Stored items:
============

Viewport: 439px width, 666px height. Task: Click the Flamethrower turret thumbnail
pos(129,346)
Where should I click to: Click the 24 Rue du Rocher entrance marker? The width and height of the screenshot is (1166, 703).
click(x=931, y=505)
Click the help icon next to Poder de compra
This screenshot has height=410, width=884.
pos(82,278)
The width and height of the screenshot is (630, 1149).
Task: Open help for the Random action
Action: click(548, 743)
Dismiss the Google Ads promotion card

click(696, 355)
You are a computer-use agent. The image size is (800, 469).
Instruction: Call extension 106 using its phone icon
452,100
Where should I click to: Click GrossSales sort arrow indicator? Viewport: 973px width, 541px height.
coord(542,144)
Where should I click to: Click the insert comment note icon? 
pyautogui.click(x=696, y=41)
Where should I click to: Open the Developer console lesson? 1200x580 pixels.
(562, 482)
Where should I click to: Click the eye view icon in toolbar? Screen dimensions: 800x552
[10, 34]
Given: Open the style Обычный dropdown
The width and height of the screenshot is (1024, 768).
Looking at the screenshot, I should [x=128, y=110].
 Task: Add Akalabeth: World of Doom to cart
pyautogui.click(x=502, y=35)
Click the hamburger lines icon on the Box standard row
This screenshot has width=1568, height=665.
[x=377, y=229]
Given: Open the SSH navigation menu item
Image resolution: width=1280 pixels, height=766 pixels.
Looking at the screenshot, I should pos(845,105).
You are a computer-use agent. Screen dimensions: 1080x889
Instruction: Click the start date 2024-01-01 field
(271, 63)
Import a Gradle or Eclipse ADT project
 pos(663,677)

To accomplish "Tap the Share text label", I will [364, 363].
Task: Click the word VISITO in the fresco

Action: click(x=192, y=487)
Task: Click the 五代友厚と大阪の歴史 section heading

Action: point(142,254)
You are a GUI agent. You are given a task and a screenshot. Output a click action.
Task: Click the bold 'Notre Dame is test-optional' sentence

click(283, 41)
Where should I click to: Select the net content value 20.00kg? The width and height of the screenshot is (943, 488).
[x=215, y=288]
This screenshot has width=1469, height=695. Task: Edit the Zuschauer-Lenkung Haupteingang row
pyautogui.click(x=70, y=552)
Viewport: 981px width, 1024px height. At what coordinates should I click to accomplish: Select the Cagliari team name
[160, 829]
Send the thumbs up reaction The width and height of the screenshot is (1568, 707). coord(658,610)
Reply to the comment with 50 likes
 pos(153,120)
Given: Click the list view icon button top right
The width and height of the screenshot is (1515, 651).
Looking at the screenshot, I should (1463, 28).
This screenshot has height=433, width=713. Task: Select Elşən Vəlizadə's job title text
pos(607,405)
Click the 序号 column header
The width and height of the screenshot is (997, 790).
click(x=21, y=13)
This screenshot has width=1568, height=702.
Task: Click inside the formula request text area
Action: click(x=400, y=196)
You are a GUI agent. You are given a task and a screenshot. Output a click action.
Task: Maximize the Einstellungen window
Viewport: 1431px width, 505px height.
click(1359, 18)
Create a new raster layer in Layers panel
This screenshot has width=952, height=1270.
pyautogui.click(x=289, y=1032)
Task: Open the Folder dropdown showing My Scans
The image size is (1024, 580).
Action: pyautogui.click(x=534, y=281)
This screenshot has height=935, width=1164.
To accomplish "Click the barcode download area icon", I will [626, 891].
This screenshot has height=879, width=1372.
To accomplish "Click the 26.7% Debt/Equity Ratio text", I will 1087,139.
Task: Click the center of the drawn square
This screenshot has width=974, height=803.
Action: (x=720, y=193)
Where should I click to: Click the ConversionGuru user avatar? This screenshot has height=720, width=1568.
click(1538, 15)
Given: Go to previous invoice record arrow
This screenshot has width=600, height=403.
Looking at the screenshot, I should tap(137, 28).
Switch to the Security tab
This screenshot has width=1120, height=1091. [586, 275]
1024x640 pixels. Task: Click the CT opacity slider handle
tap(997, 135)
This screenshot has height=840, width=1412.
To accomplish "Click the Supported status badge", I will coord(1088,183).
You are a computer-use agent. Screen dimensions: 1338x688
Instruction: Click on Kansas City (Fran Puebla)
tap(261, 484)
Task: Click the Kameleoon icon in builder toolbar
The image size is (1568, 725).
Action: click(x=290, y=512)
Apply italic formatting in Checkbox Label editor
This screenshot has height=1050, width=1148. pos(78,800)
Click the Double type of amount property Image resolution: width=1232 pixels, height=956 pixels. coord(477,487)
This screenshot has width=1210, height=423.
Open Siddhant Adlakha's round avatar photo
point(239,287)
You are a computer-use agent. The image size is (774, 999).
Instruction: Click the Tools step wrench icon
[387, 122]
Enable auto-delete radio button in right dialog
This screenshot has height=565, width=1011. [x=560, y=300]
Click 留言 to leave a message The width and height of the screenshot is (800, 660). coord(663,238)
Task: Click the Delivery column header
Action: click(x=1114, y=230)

============

Problem description: From the entries, copy out each line containing the word "agent".

Written solution:
You are a computer-use agent. The image size is (800, 469).
You are a computer-use agent. Screen dimensions: 1080x889
You are a GUI agent. You are given a task and a screenshot. Output a click action.
You are a GUI agent. You are given a task and a screenshot. Output a click action.
You are a computer-use agent. Screen dimensions: 1338x688
You are a computer-use agent. The image size is (774, 999).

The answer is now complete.